=== Begin Enclosure ===

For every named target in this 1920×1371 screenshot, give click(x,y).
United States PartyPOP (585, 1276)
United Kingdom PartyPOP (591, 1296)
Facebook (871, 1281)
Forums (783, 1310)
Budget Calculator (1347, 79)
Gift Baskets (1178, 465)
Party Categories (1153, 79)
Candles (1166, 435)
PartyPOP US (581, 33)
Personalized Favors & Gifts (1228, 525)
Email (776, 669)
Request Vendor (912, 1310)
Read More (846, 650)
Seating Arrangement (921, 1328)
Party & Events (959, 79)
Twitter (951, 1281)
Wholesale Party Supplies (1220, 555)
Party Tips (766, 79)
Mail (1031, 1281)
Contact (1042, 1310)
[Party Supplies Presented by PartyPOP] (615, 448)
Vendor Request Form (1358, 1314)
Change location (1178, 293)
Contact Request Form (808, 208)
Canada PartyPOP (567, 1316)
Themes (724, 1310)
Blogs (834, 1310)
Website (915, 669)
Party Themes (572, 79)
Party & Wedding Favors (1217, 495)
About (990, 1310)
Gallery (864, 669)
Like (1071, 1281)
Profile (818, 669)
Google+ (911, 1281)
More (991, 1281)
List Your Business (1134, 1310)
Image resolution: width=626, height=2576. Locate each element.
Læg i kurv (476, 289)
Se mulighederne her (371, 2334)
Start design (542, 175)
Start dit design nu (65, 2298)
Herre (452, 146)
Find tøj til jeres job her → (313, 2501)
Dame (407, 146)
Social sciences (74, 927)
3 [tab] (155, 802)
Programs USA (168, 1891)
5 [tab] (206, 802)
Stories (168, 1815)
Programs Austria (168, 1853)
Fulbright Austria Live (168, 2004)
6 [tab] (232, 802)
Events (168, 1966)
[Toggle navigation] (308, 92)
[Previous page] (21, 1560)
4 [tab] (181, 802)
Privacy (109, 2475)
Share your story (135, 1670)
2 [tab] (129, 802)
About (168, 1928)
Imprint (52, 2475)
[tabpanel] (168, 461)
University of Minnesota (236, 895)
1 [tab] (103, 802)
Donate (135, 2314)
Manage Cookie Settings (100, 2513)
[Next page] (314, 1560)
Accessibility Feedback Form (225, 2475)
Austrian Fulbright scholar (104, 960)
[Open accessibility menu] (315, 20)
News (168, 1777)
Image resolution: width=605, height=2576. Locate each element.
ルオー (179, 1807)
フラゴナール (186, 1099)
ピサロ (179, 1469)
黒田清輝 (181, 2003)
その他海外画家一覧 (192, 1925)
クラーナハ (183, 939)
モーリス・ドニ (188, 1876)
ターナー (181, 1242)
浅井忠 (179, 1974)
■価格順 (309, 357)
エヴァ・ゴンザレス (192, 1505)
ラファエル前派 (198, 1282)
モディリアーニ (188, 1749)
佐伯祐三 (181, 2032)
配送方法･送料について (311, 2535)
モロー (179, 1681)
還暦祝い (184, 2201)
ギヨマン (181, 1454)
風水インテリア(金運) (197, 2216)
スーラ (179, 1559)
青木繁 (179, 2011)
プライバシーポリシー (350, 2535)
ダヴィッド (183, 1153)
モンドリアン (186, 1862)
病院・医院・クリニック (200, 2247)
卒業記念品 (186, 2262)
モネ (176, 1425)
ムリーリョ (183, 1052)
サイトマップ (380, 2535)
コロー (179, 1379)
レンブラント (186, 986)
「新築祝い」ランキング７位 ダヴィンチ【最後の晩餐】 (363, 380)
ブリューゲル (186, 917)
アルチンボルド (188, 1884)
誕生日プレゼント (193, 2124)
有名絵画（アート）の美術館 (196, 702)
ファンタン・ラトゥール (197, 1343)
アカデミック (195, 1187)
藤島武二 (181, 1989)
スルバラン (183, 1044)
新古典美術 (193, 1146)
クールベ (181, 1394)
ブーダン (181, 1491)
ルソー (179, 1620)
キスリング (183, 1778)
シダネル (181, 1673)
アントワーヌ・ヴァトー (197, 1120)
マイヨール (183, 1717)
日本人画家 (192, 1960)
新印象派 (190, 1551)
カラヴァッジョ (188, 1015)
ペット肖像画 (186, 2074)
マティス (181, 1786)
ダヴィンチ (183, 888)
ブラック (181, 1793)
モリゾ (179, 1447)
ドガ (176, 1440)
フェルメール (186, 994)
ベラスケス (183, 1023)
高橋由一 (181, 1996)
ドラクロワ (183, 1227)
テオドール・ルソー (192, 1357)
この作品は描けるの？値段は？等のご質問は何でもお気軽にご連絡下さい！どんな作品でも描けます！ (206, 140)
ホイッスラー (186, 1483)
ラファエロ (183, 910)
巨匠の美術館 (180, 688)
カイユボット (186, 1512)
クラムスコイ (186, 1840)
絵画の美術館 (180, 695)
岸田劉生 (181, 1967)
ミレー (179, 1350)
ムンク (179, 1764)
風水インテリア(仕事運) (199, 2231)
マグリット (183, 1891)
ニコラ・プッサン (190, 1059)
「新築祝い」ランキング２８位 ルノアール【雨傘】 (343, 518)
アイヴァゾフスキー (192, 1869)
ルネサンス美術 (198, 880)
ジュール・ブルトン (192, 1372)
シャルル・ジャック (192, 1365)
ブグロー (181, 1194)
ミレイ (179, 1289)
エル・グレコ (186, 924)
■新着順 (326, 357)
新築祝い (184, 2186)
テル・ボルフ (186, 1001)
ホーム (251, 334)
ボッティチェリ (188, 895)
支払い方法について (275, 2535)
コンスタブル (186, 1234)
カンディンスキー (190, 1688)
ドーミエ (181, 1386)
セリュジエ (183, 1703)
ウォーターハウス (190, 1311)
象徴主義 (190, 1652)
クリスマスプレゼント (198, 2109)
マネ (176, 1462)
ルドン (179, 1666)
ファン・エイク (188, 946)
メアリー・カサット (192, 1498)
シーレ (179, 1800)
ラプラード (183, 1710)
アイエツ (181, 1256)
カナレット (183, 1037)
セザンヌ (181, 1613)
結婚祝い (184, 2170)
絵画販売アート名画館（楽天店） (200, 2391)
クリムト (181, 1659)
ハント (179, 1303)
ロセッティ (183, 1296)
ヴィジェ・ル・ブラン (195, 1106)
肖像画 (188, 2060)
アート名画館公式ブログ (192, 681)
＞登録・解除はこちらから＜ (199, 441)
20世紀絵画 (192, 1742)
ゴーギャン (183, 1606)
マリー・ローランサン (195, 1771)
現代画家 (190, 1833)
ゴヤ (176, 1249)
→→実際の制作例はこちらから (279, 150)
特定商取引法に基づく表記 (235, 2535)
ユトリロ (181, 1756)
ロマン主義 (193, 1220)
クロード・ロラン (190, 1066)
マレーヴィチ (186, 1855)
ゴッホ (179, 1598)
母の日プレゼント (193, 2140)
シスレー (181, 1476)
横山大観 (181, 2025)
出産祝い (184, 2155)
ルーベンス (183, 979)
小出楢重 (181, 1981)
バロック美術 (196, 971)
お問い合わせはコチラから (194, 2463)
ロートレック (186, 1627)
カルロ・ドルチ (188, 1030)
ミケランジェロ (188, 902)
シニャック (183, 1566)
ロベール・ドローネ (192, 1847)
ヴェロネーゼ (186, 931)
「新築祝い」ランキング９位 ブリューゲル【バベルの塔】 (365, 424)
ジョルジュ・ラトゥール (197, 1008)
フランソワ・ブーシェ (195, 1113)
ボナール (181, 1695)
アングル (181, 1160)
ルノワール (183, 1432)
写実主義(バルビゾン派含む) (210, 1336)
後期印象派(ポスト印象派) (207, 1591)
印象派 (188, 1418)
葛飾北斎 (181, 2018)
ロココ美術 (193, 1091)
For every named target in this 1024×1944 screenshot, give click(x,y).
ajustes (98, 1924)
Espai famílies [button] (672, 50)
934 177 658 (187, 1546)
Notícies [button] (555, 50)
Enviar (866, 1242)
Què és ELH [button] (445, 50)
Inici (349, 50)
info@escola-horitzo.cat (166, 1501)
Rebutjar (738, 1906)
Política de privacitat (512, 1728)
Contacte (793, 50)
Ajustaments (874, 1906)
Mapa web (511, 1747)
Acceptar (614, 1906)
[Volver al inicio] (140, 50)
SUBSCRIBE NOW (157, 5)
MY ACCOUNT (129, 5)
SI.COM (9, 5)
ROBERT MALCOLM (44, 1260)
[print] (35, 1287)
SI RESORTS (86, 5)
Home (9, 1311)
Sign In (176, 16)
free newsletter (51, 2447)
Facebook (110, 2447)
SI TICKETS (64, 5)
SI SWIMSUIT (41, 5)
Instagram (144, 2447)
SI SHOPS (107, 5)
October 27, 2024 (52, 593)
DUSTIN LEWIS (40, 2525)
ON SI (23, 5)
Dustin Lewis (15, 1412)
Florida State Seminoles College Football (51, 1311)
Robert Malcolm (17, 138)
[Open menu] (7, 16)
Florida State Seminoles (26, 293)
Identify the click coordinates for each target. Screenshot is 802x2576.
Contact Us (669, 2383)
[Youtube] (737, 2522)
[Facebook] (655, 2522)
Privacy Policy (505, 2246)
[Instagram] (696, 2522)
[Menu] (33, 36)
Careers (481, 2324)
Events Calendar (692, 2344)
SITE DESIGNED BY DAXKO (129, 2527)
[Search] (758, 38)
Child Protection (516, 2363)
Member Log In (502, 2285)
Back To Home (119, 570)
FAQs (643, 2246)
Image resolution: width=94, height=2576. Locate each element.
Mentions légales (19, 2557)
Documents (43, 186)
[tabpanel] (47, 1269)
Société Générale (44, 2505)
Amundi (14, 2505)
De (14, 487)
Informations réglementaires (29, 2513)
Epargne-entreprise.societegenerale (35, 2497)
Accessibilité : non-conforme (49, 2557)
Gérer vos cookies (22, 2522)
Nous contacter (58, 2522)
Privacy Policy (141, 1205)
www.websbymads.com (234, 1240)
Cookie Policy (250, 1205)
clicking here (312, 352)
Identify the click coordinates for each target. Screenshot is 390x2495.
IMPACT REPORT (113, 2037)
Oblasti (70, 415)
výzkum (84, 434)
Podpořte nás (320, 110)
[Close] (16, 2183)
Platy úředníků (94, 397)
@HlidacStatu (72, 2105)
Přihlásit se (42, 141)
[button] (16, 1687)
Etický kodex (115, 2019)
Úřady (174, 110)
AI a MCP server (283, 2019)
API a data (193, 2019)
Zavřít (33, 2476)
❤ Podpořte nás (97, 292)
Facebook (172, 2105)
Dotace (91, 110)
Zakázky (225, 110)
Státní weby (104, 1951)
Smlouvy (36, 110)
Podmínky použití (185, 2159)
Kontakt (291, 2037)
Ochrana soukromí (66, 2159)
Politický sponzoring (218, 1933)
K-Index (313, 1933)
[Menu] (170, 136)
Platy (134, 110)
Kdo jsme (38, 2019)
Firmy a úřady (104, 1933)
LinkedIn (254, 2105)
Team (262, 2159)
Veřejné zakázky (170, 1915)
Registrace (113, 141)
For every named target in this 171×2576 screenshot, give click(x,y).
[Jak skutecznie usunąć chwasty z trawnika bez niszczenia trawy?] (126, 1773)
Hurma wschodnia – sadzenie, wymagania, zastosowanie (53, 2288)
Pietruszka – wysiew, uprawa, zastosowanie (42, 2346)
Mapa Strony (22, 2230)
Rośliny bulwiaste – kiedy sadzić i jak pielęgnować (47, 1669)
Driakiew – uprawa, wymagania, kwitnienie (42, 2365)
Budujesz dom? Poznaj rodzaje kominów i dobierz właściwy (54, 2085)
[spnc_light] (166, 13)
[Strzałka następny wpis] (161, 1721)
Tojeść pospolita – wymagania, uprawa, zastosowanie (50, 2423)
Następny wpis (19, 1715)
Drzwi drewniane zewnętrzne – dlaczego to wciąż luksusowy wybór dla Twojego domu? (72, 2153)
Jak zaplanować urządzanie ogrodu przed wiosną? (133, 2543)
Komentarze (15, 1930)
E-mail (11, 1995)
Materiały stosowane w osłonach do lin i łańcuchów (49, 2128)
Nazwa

=== End Enclosure ===

:: Work task ::
Write out, from the lines above, only those from the line with "Facebook (110, 2447)" to the line with "Smlouvy (36, 110)", exactly as given, including the first and the last.

:: Result for this exercise ::
Facebook (110, 2447)
SI TICKETS (64, 5)
SI SWIMSUIT (41, 5)
Instagram (144, 2447)
SI SHOPS (107, 5)
October 27, 2024 (52, 593)
DUSTIN LEWIS (40, 2525)
ON SI (23, 5)
Dustin Lewis (15, 1412)
Florida State Seminoles College Football (51, 1311)
Robert Malcolm (17, 138)
[Open menu] (7, 16)
Florida State Seminoles (26, 293)
Identify the click coordinates for each target. Screenshot is 802x2576.
Contact Us (669, 2383)
[Youtube] (737, 2522)
[Facebook] (655, 2522)
Privacy Policy (505, 2246)
[Instagram] (696, 2522)
[Menu] (33, 36)
Careers (481, 2324)
Events Calendar (692, 2344)
SITE DESIGNED BY DAXKO (129, 2527)
[Search] (758, 38)
Child Protection (516, 2363)
Member Log In (502, 2285)
Back To Home (119, 570)
FAQs (643, 2246)
Image resolution: width=94, height=2576. Locate each element.
Mentions légales (19, 2557)
Documents (43, 186)
[tabpanel] (47, 1269)
Société Générale (44, 2505)
Amundi (14, 2505)
De (14, 487)
Informations réglementaires (29, 2513)
Epargne-entreprise.societegenerale (35, 2497)
Accessibilité : non-conforme (49, 2557)
Gérer vos cookies (22, 2522)
Nous contacter (58, 2522)
Privacy Policy (141, 1205)
www.websbymads.com (234, 1240)
Cookie Policy (250, 1205)
clicking here (312, 352)
Identify the click coordinates for each target. Screenshot is 390x2495.
IMPACT REPORT (113, 2037)
Oblasti (70, 415)
výzkum (84, 434)
Podpořte nás (320, 110)
[Close] (16, 2183)
Platy úředníků (94, 397)
@HlidacStatu (72, 2105)
Přihlásit se (42, 141)
[button] (16, 1687)
Etický kodex (115, 2019)
Úřady (174, 110)
AI a MCP server (283, 2019)
API a data (193, 2019)
Zavřít (33, 2476)
❤ Podpořte nás (97, 292)
Facebook (172, 2105)
Dotace (91, 110)
Zakázky (225, 110)
Státní weby (104, 1951)
Smlouvy (36, 110)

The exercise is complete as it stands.